ATLANTA, Ga. — A hot, dry summer in key producing states and competition from more profitable crops have shrunk the U.S. peanut crop this year by an expected 13 percent. It would be smallest harvest recorded since 2006. The tight supply means consumers will soon pay more for another grocery staple.

Peanut butter producers have plans to hike prices for peanut butter significantly in the next few weeks. Those who package nuts for snacks say they are watching their competitors’ actions.

The J.M. Smucker Co., which makes Jif peanut butter, plans to raise its wholesale prices 30 percent in November. Kraft Foods Co., which launched its Planters peanut butter in June, is raising prices 40 percent on Oct. 31.

Unilever, which makes Skippy brand peanut butter, said the company is watching the commodities market very closely and will make pricing adjustments as needed.
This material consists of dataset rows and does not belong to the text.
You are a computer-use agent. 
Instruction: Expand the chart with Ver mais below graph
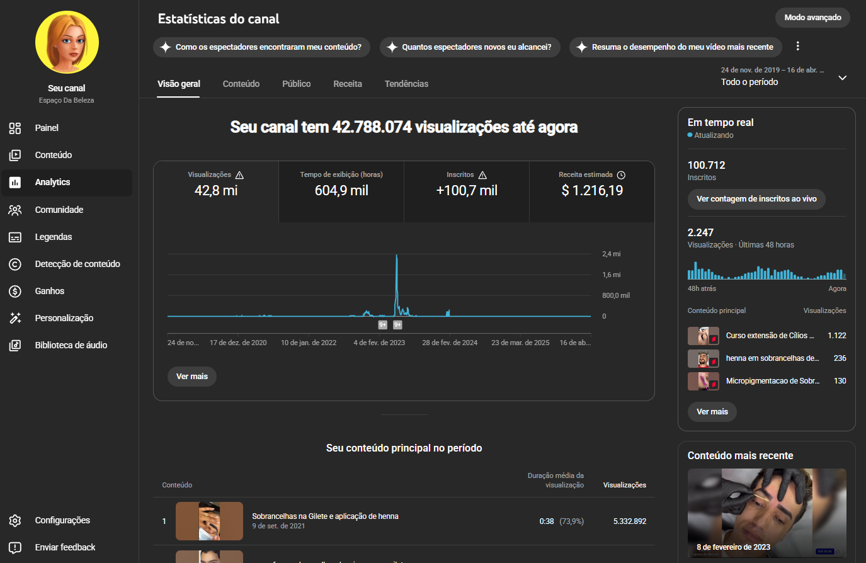click(x=191, y=377)
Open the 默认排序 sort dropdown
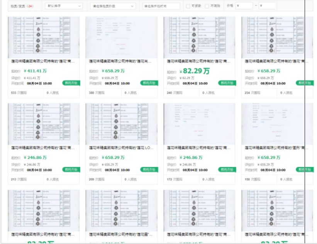This screenshot has height=244, width=317. 64,6
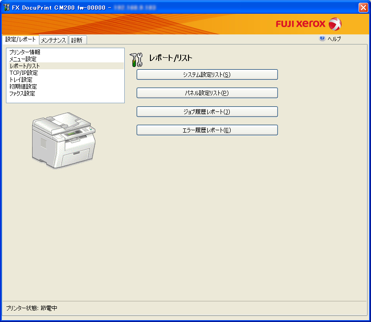Open ファクス設定 from the list
The width and height of the screenshot is (371, 322).
tap(22, 94)
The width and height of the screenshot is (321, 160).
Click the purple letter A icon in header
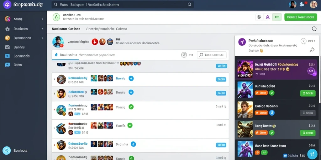[x=268, y=18]
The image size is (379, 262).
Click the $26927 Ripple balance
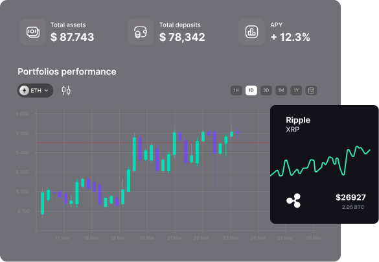pos(350,197)
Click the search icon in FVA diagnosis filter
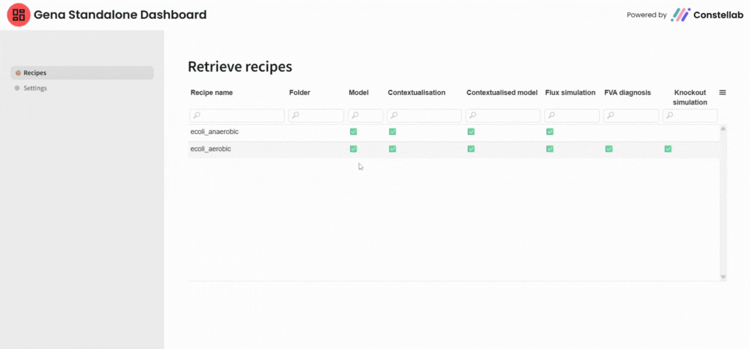The height and width of the screenshot is (349, 750). (x=610, y=116)
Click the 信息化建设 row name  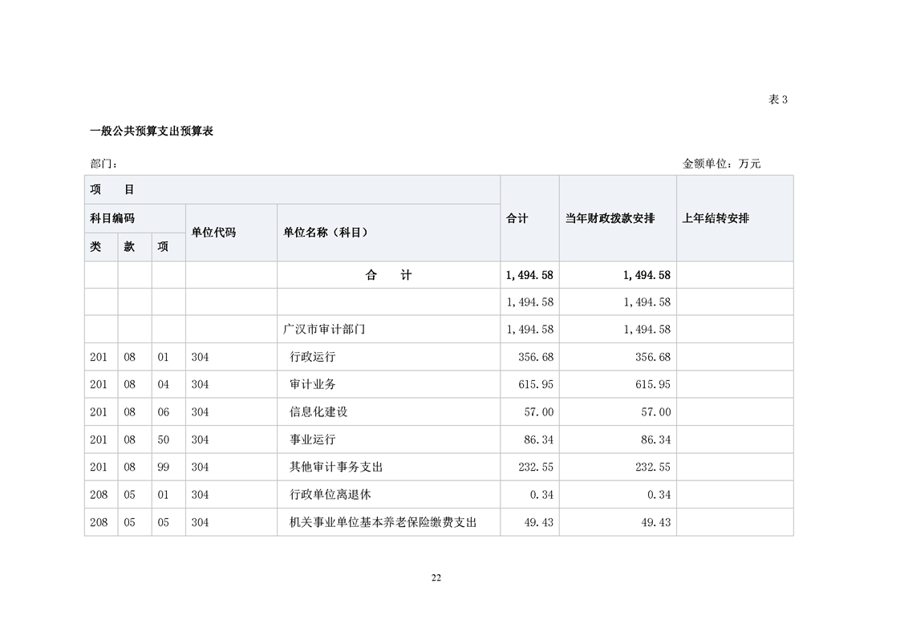point(318,412)
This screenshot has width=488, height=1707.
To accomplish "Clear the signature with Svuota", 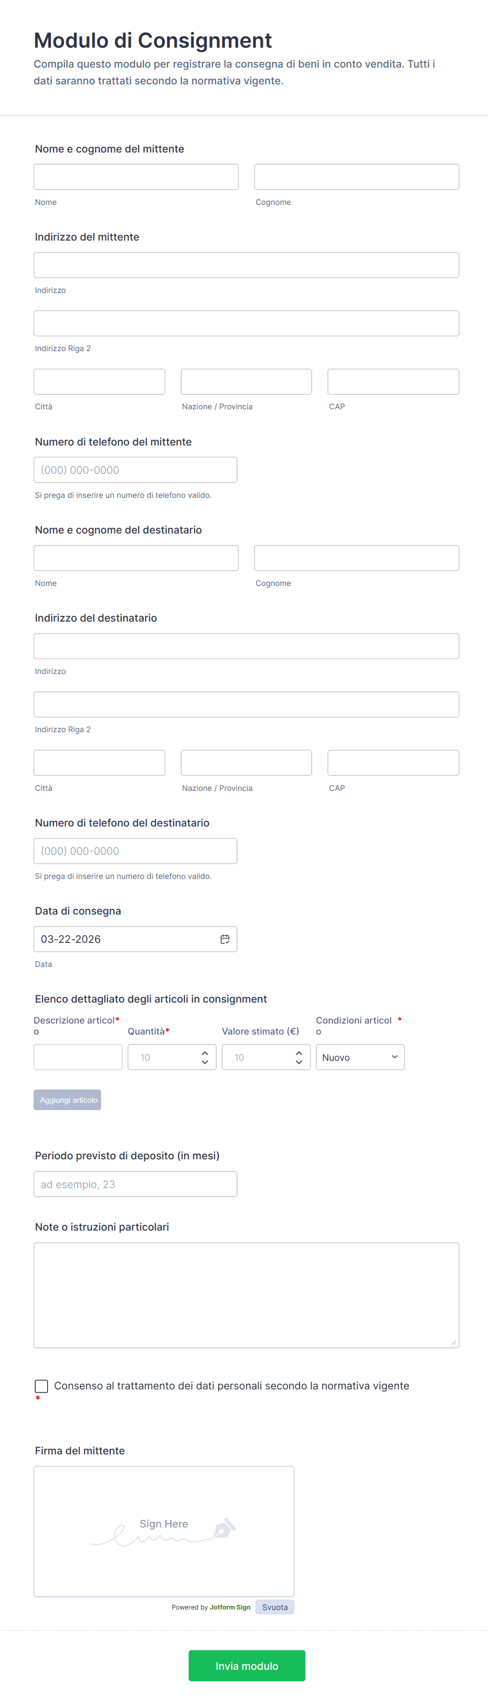I will click(x=275, y=1607).

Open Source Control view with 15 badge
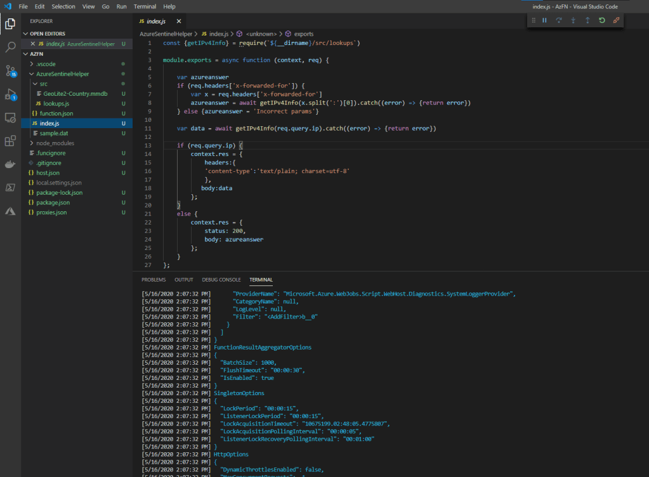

“It’s been a tough season, it sure has,” said Rodney Dawson, a farmer in Hawkinsville, Ga.

Dawson found he could make more money growing corn and cotton than peanuts. As a result, he and other U.S. growers cut back on planting peanuts.

Peanut farmers had to delay planting this spring because of the heat, which cut production.

Georgia, the largest peanut-producing state in the country, saw record-breaking heat and a lack of rainfall that prevented some peanut seeds from germinating in the field.

Other plants that did grow were baked in the summer sun, producing poor-quality nuts or sometimes nothing at all.

“It was so dry you didn’t have any moisture in the soil to make the seed even rot,” he said. “It just laid there in the soil. I’ve never seen that before.”

According to USDA estimates this week, farmers who had runner peanuts — the most common kind and the type used for peanut butter — could sell their crop for nearly $1,200 a ton, up from nearly $450 a ton last year.

While it’s a hard season for farmers, it’s also tough on consumers too as they’ve seen an increase in the cost of groceries from coffee to cereal.

Peanut butter is considered a staple in many U.S. diets, as consumers eat about 6 pounds of peanut products a year, according to the American Peanut Council, an industry trade group.

“We probably won’t be happy about it but we will still buy it,” said Sarah Creem, a mother of two in Portland, Ore. “As picky as children are with food, you will buy what they eat.”

Some peanut manufacturers have told supermarkets they will pare back peanut-based product lines and could increase prices next month, said Tracy Pawelski, a spokeswoman for Ahold USA, the parent company of the Stop and Shop, Giant Martins and Giant Food of Maryland grocery stores.

The firm said it will work with its suppliers to mitigate price increases, but it expects supply problems will linger until next year’s harvest.

“Customers will continue to see increases in prices at the shelf,” Pawelski said.